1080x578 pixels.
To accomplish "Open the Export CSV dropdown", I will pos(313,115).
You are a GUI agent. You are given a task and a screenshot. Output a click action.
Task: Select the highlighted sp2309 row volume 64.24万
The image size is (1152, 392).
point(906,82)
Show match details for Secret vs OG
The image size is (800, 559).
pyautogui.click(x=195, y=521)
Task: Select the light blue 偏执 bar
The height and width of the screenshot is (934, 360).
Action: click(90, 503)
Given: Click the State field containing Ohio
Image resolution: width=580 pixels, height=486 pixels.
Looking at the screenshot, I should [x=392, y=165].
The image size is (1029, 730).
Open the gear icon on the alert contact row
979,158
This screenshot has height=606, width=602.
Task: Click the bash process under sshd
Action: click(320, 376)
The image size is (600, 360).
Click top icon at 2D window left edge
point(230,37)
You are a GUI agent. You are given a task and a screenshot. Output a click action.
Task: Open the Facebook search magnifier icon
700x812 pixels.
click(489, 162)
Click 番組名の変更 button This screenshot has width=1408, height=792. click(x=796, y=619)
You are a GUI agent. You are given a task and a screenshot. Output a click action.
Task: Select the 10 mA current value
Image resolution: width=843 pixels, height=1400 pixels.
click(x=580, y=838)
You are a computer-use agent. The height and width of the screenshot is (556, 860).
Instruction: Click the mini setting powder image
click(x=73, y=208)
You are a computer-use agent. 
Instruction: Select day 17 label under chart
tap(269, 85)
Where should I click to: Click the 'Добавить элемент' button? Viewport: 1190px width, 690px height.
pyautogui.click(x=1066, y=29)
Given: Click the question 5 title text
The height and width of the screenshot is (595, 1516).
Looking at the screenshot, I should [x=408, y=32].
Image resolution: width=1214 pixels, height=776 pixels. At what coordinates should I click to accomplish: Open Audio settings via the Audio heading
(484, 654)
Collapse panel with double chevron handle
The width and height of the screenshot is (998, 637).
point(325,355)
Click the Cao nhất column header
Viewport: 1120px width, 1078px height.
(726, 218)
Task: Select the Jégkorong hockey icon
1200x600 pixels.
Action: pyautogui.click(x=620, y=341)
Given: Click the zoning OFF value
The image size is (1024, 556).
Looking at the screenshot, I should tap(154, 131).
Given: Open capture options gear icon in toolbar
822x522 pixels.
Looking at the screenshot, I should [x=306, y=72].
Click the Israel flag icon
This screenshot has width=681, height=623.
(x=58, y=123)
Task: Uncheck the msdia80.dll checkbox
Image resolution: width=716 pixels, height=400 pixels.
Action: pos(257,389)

# What you will do:
From the first line of the listing above through the line that contains "Task: Select the light blue 偏执 bar", retype every line exactly, and write nothing else.

# Response box:
1080x578 pixels.
To accomplish "Open the Export CSV dropdown", I will pos(313,115).
You are a GUI agent. You are given a task and a screenshot. Output a click action.
Task: Select the highlighted sp2309 row volume 64.24万
The image size is (1152, 392).
point(906,82)
Show match details for Secret vs OG
The image size is (800, 559).
pyautogui.click(x=195, y=521)
Task: Select the light blue 偏执 bar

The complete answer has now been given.